DingleBerries · 22/10/2017 21:38

OP sorry if I’ve missed a beat.

Your DP works full time but he makes passive aggressive (or our right blatant) comments about the fact that you do not work now the kids are at school?

Might be be taking the arsehole approach of saying things are now unequal?

I would not be happy if I was working my arse if and DH was dropping the kids at school and picking them up all day with no interest intention of putting in to our joint income.

But I’m guessig I’ve missed a major point to the thread because no one else seems to think this....

zestoflemon · 22/10/2017 21:38

@Seeingadistance I love your story. Thank you so much for sharing

OP posts:
EyeRollChampion · 22/10/2017 21:39

I really do sympathise. It's easy to write LTB but really hard to put into practice, especially with DC. They will be upset but in the long run it'll do them far less damage. Also, YOU MATTER!!

Could he move out instead of you and the kids? Is the house in his name or are you just worried he won't actually leave?

zestoflemon · 22/10/2017 21:40

@DingleBerries No I already work 4 days a week. He wants me to work 5 days now both DC are at school as well as keep up with housework, shopping and organising everything.

OP posts:
LuxuryWoman2017 · 22/10/2017 21:40

Dingleberries did you read the opening post - at all?

DownTownAbbey · 22/10/2017 21:44

You're confusing love with habit. Would you treat someone you love so badly?

If you know he isn't someone you'll spend your life with rip the plaster off and get on with it. You're wasting your life and none of us knows how long we have. If he gets injured tomorrow you'll be stuck looking after him and you'll have missed your opportunity. Procrastination is the thief of time.

AdalindSchade · 22/10/2017 21:46

I get the push/pull dance when you know you need to end it but you keep getting sucked back in. I did it for literally years. But you're just prolonging the inevitable and it's miserable for all.

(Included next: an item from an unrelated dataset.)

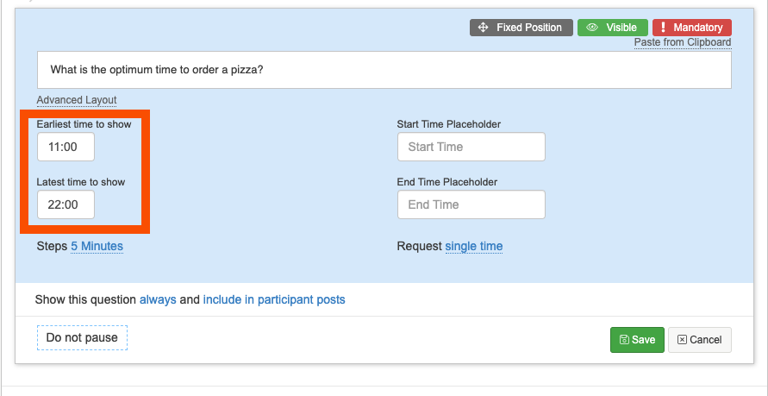
Task: Click the floppy disk icon on Save
Action: pyautogui.click(x=623, y=340)
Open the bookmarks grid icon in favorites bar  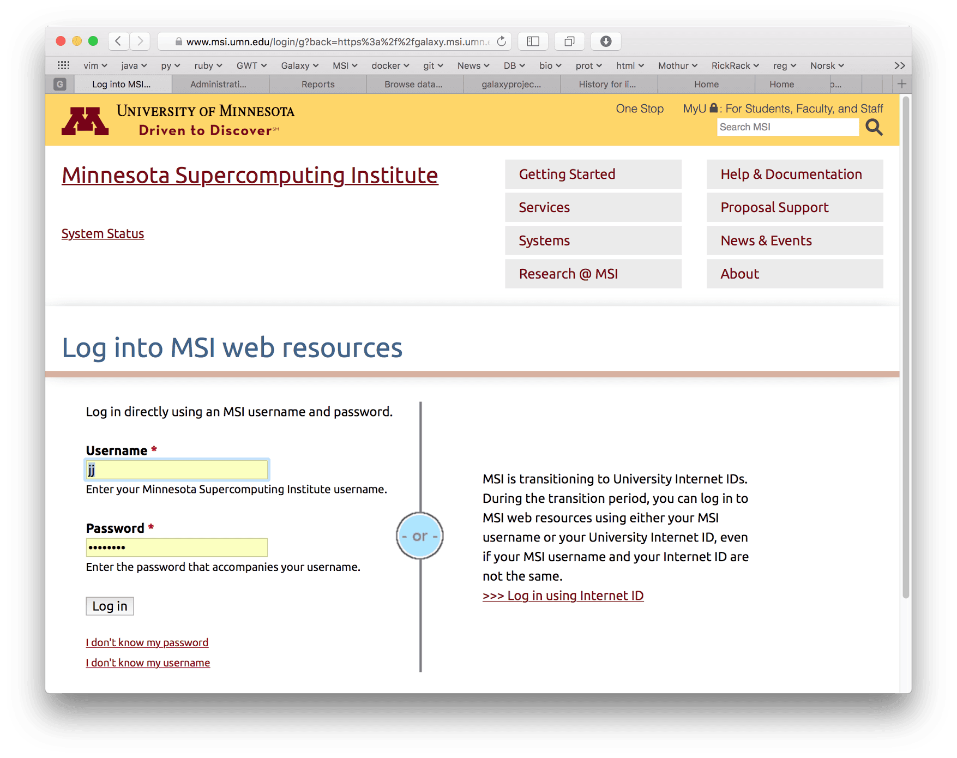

Clutterbugsmum · 22/10/2017 21:47

Dingleberries I read the OP as that OP already works 4 days fulltime as well as looking after the children, and doing all the housework and it still expected to do more. All the while lord and master he goes to work 5 days a week.

So the OP is working 1 job 4 days and the other 7 days a week.

AdalindSchade · 22/10/2017 21:47

Also - he wants a 50s housewife but he ALSO wants you out working full time. He's a proper misogynist.

AdalindSchade · 22/10/2017 21:48

@dingleberries the OP does work 4 days per week. Read the thread Hmm

expatinscotland · 22/10/2017 21:53

This is no way to live. He's despicable and despises you. I'd go through with separating.

ny20005 · 22/10/2017 21:54

I know it will initially hard on kids but it’s very short term & you’ll see the difference in you & them very very quickly

My friends dh was like this & she thought it was all very trivial stuff but it came down to showing her kids what was acceptable. Her son was already copying dad in the way he spoke to her & she did not want him to go on thinking it was normal. She didn’t want her dd growing up thinking she should let a man treat her like that. She kicked him out & has never looked back xx

TammyswansonTwo · 22/10/2017 22:00

Tell him to take a week off for half term instead. Let him handle the kids. Complain about the washing and the shopping and the cleaning and the cooking not being done when you get home. Lose your shit because you've run out of ketchup and what the hell are you supposed to do now?

Or just wise up that he's expecting you to be his maid and his prostitute and tell him to fuck the fuck off.

WhentoD · 22/10/2017 22:03

You sound like i was about 16 years ago. I think i was trauma bonded and I've wasted most of my adult life to a similarly abusive man.www.goodtherapy.org/blog/10-steps-to-recovering-from-toxic-trauma-bond-0110175
He is the problem in your relationship and he needs to accept his behaviour is wrong. As long as he excuses it and blames his behaviour 'choices' on you, your life will be blighted as mine has been. You can't change a damaged man. Only he can.

lanbro · 23/10/2017 18:11

@zestoflemon how are you feeling today?